Wszystkim Mamom – sto lat!
26 maja – dzień niezwykły, często finał trwających od kilku dni poszukiwań idealnego prezentu dla najważniejszej w naszym życiu kobiety – MAMY. To też dzień w którym na moment odwracają się role. Dzieci z niespotykaną w innym czasie motywacją wstają wcześniej by przygotować uroczyste śniadanie. Wszystko ma wyrazić naszym rodzicielkom wdzięczność za to, z jaką odwagą i pokorą znoszą matczyny trud.

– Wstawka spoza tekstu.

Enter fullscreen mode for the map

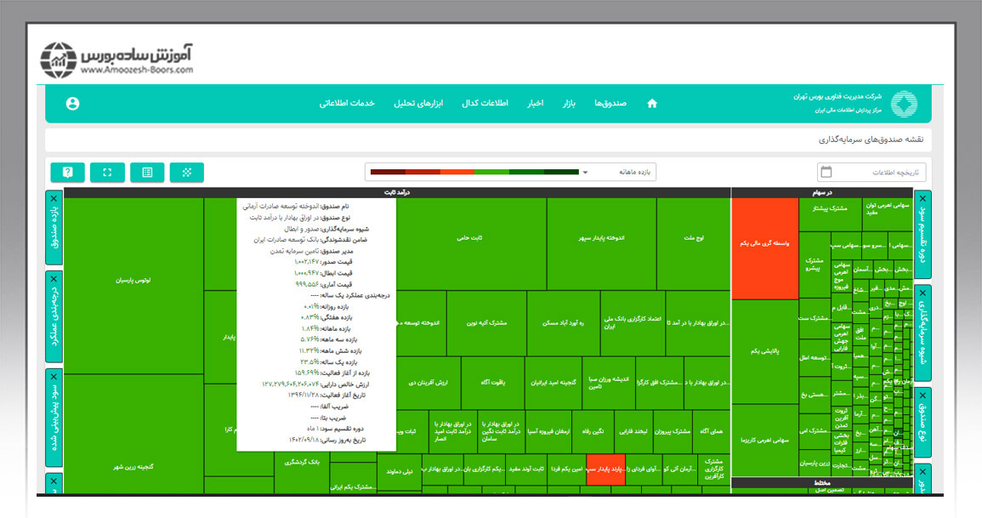[107, 173]
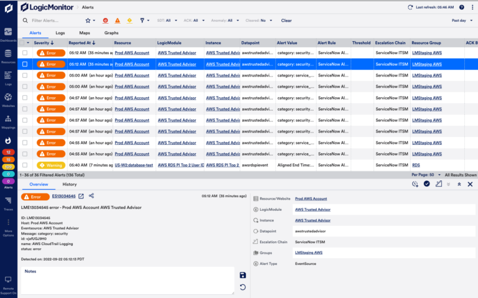The height and width of the screenshot is (298, 478).
Task: Click the reset note undo icon
Action: [242, 287]
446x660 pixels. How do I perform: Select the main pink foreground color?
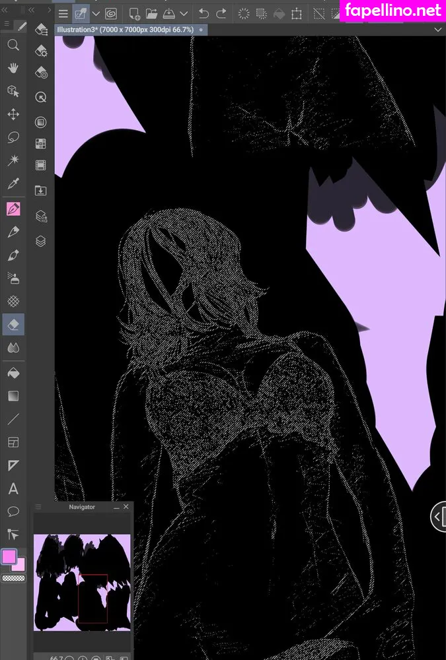[x=9, y=556]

A niestety jest co znosić. Nieprzespane noce – bo bolał nas na przykład ząb; chwile gdy przychodzimy do domu, a otwierająca drzwi mama zastaje nas uśmiechniętych od ucha do ucha
w ubrudzonym ubraniu, które dopiero co nam kupiła; szkolne wywiadówki, kiedy to dowiadywała się
o nieco gorszych ocenach z matematyki, o których przez „przypadek” zapomnieliśmy ją poinformować wcześniej. Chwile, w których wystawiamy cierpliwość naszych matek na ogromną próbę, można wymieniać w nieskończoność. Łączy je jednak wspólny mianownik – miłość i dobro, którym mama stale emanuje. Zawsze, choćby nie wiadomo co się stało, jak bardzo byśmy nawywijali, mama zawsze patrzy na nas wyrozumiale i wybacza.
Geneza tego święta sięga antycznej Grecji i Rzymu, gdzie szczególnym kultem otaczano matki – boginie. Trochę racji w tym jest, bo czy można inaczej nazwać kobietę, która łączy obowiązki domowe z pracą
i jeszcze opiekuje się dzieckiem? Drogie Mamy, 12 prac Heraklesa jest niczym przy obowiązkach jakie wykonujecie, a sam bohater wspomnianego mitu z pewnością chyliłby przed Wami czoła.
Wszystkim mamom – tych małych i tych już wyrośniętych dzieci składamy najserdeczniejsze życzenia.